EXERCISE BRIEF: Say how many lines in the entries contain "icon", giving only the number.

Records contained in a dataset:

**********

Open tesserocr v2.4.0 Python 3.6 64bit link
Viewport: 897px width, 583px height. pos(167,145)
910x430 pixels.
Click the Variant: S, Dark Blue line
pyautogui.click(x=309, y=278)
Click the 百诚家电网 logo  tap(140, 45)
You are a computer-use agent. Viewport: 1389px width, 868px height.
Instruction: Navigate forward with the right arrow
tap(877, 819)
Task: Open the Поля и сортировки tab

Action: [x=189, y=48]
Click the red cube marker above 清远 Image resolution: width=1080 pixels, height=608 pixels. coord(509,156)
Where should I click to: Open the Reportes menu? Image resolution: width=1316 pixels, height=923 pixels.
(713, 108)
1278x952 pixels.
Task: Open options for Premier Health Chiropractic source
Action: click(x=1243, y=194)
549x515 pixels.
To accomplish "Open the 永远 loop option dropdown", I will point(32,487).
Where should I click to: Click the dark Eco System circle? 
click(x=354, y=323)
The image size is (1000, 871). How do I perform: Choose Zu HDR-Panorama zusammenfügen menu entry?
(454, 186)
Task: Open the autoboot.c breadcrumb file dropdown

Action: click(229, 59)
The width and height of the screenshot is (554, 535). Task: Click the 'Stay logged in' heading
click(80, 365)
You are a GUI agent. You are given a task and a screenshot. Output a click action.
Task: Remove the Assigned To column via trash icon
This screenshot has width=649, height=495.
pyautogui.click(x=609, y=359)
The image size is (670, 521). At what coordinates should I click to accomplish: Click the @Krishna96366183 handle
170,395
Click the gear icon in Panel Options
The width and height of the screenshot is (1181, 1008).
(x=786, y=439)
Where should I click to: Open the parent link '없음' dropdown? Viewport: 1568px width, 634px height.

**********

SOLUTION: 2